_Instructions to follow_
Below are records. Return each one exactly as written.

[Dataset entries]
▼

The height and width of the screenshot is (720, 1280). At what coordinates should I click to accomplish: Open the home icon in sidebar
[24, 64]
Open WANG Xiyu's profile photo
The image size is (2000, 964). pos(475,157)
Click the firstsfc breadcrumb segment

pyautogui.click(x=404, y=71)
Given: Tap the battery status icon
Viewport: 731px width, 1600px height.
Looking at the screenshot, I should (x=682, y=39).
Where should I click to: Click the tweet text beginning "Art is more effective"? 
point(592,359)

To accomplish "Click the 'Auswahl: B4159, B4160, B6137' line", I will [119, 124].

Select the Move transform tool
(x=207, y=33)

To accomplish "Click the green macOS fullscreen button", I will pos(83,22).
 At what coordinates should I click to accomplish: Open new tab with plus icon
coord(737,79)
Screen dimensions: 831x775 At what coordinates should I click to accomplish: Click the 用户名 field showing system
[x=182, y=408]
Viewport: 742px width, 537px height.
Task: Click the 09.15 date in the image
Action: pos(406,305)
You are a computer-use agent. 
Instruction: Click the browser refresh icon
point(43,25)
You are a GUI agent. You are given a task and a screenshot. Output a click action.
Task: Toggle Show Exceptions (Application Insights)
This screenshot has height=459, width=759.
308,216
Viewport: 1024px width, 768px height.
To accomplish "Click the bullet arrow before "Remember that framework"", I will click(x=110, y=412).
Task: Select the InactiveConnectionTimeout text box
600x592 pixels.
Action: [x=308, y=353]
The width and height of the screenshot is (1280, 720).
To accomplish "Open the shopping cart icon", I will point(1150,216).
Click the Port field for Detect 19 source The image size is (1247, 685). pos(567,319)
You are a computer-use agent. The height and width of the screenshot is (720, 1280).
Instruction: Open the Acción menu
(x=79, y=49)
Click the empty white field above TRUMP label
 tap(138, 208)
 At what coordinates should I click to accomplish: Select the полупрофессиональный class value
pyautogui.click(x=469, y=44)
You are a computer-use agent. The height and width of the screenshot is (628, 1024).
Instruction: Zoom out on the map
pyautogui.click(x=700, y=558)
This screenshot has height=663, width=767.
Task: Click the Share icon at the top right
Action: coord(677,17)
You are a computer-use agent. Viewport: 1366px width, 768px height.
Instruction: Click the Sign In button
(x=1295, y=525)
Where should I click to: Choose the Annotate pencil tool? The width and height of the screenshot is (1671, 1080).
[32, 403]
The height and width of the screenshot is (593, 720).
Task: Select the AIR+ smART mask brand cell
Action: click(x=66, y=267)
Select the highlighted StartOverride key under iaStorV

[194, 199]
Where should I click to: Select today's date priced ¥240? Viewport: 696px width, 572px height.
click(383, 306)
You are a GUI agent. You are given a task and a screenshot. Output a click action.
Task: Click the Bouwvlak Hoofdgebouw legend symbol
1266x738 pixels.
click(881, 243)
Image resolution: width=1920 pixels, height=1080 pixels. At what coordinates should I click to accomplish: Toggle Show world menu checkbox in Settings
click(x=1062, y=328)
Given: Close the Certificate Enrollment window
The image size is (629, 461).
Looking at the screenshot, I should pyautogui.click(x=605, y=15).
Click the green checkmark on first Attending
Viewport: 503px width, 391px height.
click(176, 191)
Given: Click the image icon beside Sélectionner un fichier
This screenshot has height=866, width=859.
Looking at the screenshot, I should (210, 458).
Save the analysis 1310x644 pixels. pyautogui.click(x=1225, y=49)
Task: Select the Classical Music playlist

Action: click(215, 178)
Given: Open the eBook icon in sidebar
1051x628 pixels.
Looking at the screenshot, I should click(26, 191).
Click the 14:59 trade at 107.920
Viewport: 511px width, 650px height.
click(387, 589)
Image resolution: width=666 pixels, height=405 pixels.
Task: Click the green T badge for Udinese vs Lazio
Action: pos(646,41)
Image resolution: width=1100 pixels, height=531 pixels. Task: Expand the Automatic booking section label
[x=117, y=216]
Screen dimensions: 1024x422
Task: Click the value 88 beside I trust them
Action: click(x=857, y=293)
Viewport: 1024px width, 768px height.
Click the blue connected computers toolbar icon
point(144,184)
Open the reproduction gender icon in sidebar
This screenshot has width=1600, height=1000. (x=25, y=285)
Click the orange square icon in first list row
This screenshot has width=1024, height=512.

▲

_Output of the exercise_
The height and width of the screenshot is (720, 1280). At what coordinates should I click to accomplish: Open the home icon in sidebar
[24, 64]
Open WANG Xiyu's profile photo
The image size is (2000, 964). pos(475,157)
Click the firstsfc breadcrumb segment

pyautogui.click(x=404, y=71)
Given: Tap the battery status icon
Viewport: 731px width, 1600px height.
Looking at the screenshot, I should (x=682, y=39).
Where should I click to: Click the tweet text beginning "Art is more effective"? 
point(592,359)

To accomplish "Click the 'Auswahl: B4159, B4160, B6137' line", I will [119, 124].

Select the Move transform tool
(x=207, y=33)

To accomplish "Click the green macOS fullscreen button", I will pos(83,22).
 At what coordinates should I click to accomplish: Open new tab with plus icon
coord(737,79)
Screen dimensions: 831x775 At what coordinates should I click to accomplish: Click the 用户名 field showing system
[x=182, y=408]
Viewport: 742px width, 537px height.
Task: Click the 09.15 date in the image
Action: pos(406,305)
You are a computer-use agent. 
Instruction: Click the browser refresh icon
point(43,25)
You are a GUI agent. You are given a task and a screenshot. Output a click action.
Task: Toggle Show Exceptions (Application Insights)
This screenshot has height=459, width=759.
308,216
Viewport: 1024px width, 768px height.
To accomplish "Click the bullet arrow before "Remember that framework"", I will click(x=110, y=412).
Task: Select the InactiveConnectionTimeout text box
600x592 pixels.
Action: [x=308, y=353]
The width and height of the screenshot is (1280, 720).
To accomplish "Open the shopping cart icon", I will point(1150,216).
Click the Port field for Detect 19 source The image size is (1247, 685). pos(567,319)
You are a computer-use agent. The height and width of the screenshot is (720, 1280).
Instruction: Open the Acción menu
(x=79, y=49)
Click the empty white field above TRUMP label
 tap(138, 208)
 At what coordinates should I click to accomplish: Select the полупрофессиональный class value
pyautogui.click(x=469, y=44)
You are a computer-use agent. The height and width of the screenshot is (628, 1024).
Instruction: Zoom out on the map
pyautogui.click(x=700, y=558)
This screenshot has height=663, width=767.
Task: Click the Share icon at the top right
Action: coord(677,17)
You are a computer-use agent. Viewport: 1366px width, 768px height.
Instruction: Click the Sign In button
(x=1295, y=525)
Where should I click to: Choose the Annotate pencil tool? The width and height of the screenshot is (1671, 1080).
[32, 403]
The height and width of the screenshot is (593, 720).
Task: Select the AIR+ smART mask brand cell
Action: click(x=66, y=267)
Select the highlighted StartOverride key under iaStorV

[194, 199]
Where should I click to: Select today's date priced ¥240? Viewport: 696px width, 572px height.
click(383, 306)
You are a GUI agent. You are given a task and a screenshot. Output a click action.
Task: Click the Bouwvlak Hoofdgebouw legend symbol
1266x738 pixels.
click(881, 243)
Image resolution: width=1920 pixels, height=1080 pixels. At what coordinates should I click to accomplish: Toggle Show world menu checkbox in Settings
click(x=1062, y=328)
Given: Close the Certificate Enrollment window
The image size is (629, 461).
Looking at the screenshot, I should pyautogui.click(x=605, y=15).
Click the green checkmark on first Attending
Viewport: 503px width, 391px height.
click(176, 191)
Given: Click the image icon beside Sélectionner un fichier
This screenshot has height=866, width=859.
Looking at the screenshot, I should (210, 458).
Save the analysis 1310x644 pixels. pyautogui.click(x=1225, y=49)
Task: Select the Classical Music playlist

Action: click(215, 178)
Given: Open the eBook icon in sidebar
1051x628 pixels.
Looking at the screenshot, I should click(26, 191).
Click the 14:59 trade at 107.920
Viewport: 511px width, 650px height.
click(387, 589)
Image resolution: width=666 pixels, height=405 pixels.
Task: Click the green T badge for Udinese vs Lazio
Action: pos(646,41)
Image resolution: width=1100 pixels, height=531 pixels. Task: Expand the Automatic booking section label
[x=117, y=216]
Screen dimensions: 1024x422
Task: Click the value 88 beside I trust them
Action: click(x=857, y=293)
Viewport: 1024px width, 768px height.
Click the blue connected computers toolbar icon
point(144,184)
Open the reproduction gender icon in sidebar
This screenshot has width=1600, height=1000. (x=25, y=285)
Click the orange square icon in first list row
This screenshot has width=1024, height=512.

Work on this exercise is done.